- _Task to carry out_:
Could you copy out all the lines in the material below where the word "teilen" occurs?

-- Input data follows --

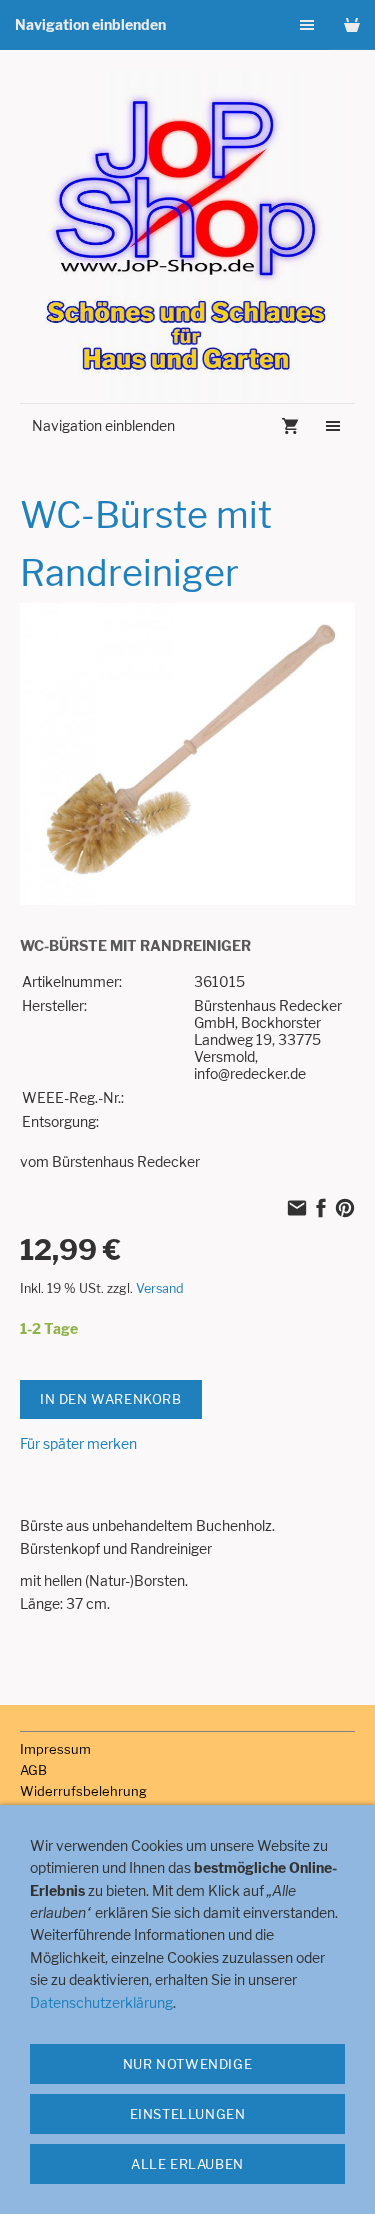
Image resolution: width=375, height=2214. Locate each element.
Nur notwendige (187, 2064)
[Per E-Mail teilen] (297, 1209)
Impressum (55, 1749)
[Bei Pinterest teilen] (345, 1209)
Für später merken (78, 1443)
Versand (160, 1288)
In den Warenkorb (111, 1399)
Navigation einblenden (90, 24)
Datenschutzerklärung (101, 2002)
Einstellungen (188, 2114)
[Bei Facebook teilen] (321, 1209)
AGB (33, 1770)
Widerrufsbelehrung (83, 1791)
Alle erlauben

-- Input data concluded --

- _Written reply_:
[Per E-Mail teilen] (297, 1209)
[Bei Pinterest teilen] (345, 1209)
[Bei Facebook teilen] (321, 1209)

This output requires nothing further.